The Poisoned Well

What can a Superfund site in Colorado tell us about potential uranium mining and milling in Virginia?

by Rose Jenkins

Sharyn Cunningham. Photo credit: Rose Jenkins.

Sharyn Cunningham and her family drank from a poisoned well for eight years. When they bought property in Cañon City, Colo., in 1994, they had their two wells tested—but just for normal water quality issues, not for radioactivity or heavy metals. They didn’t know that the groundwater below their home had been infiltrated by toxic waste from the Cotter Corporation’s uranium mill on the edge of town.

“There were a lot of people using their wells,” she told me. “I never thought about uranium.”

I was in Cañon City on the first of a series of stops of visits to communities in the West that have experience with the uranium industry.
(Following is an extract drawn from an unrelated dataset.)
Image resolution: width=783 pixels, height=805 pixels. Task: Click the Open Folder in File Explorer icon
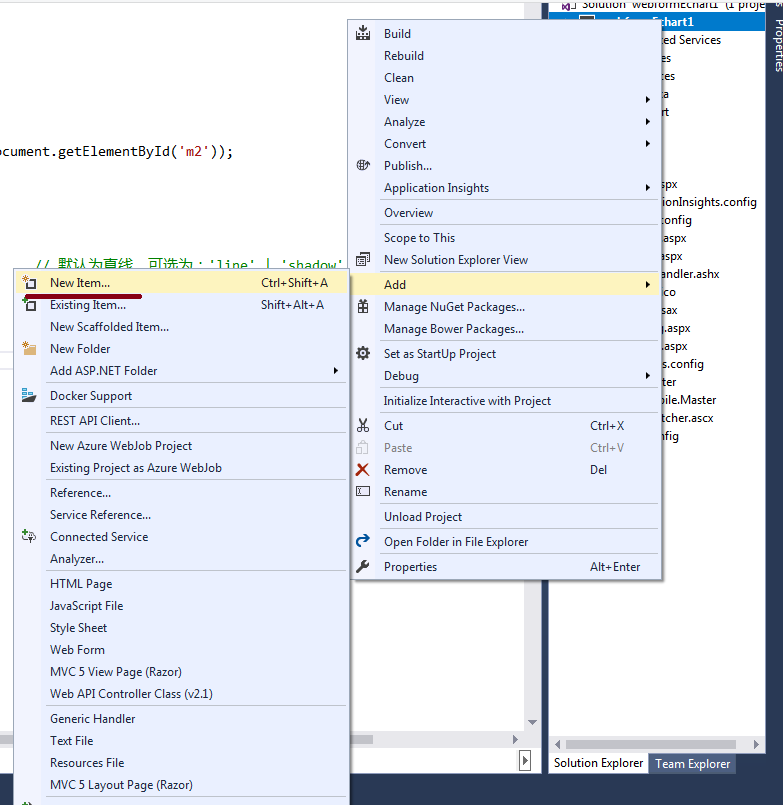(x=364, y=540)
My purpose was to inform the debate over whether to allow uranium mining and milling in my home state of Virginia. In stories like Cunningham’s, there may be important lessons learned that Virginians should take to heart.

The history of the uranium mill, or processing plant, in Cañon City can be recounted as one failure after another in containing hazardous wastes. Early on, in the 1950s, the Cotter Corporation simply dumped mine tailings—the dirt and rock remaining after concentrated “yellowcake” is extracted from uranium ore—on the ground. During heavy rains, a toxic flood washed into the neighborhoods below. In 1971, Fremont County constructed an earthen dam to stop flooding, but contaminated water seeped through, underground. Later, the company built a wall with technology to filter out contaminants, but the filter clogged. Today, water that flows downhill from the site is pumped back into impoundment ponds.

But the tailings may still be releasing unseen contaminants into the groundwater. The piles were moved into huge pits equipped with a rubber liner, in 1979. But a series of recent studies indicates that the lined pits are leaking or are likely to leak.

In 1984, the U.S. Environmental Protection Agency (EPA) designated the Cotter Mill site and the adjacent Lincoln Park neighborhood a Superfund site. But when Cunningham bought her home in Lincoln Park ten years later, she didn’t know that. She never thought about Cotter until 2002, she says, when the company announced a plan to import and store toxic waste from other parts of the country, starting with almost half a million tons of contaminated earth shipped out of New Jersey. In response, she helped to found the grassroots group Colorado Citizens Against Toxic Waste (CCAT). When the CCAT board met with a representative from the state health department, she learned for the first time that her well posed a health hazard.

“He said, ‘Well, nobody’s using their wells in Lincoln Park,’” Cunningham recalls. “And I raised my hand and said, ‘Um… we are.’ And he kind of freaked out.”

In the years that followed, hundreds of area residents who got sick—with cancers, bone diseases, kidney diseases, autoimmune diseases, and other problems—filed class action lawsuits. After years in court, they won settlements, although the company did not admit any fault.

Cunningham believes that her family’s health was also harmed, but she stayed out of the lawsuits—focusing instead on forcing the company to stop poisoning the ground, air, and water of Cañon City.

CCAT’s citizen activists succeeded in stopping the Cotter Corporation from importing hazardous wastes—materials so toxic that it was worth hundreds of millions of dollars for the places they came from to get rid of them.

As Cunningham describes it, elected officials assumed that public opinion would be evenly split between people who opposed the import plan on grounds of public health and people who supported it on grounds of economic development. Instead, CCAT rallied an overwhelming consensus against it. In a community of about 18,000, the organization gathered 5,000 signatures on a petition opposing the plan, including many business owners, health care workers, and educators. In 2005, the state denied the permit. CCAT went on to successfully advocate for three state laws affecting the uranium mill.

Dan Grenard, a Lincoln Park resident, feels that the public has been left out of the plan for cleaning up the Cotter uranium mill, where tailings ponds are being filled in with earth. Photo credit: Rose Jenkins.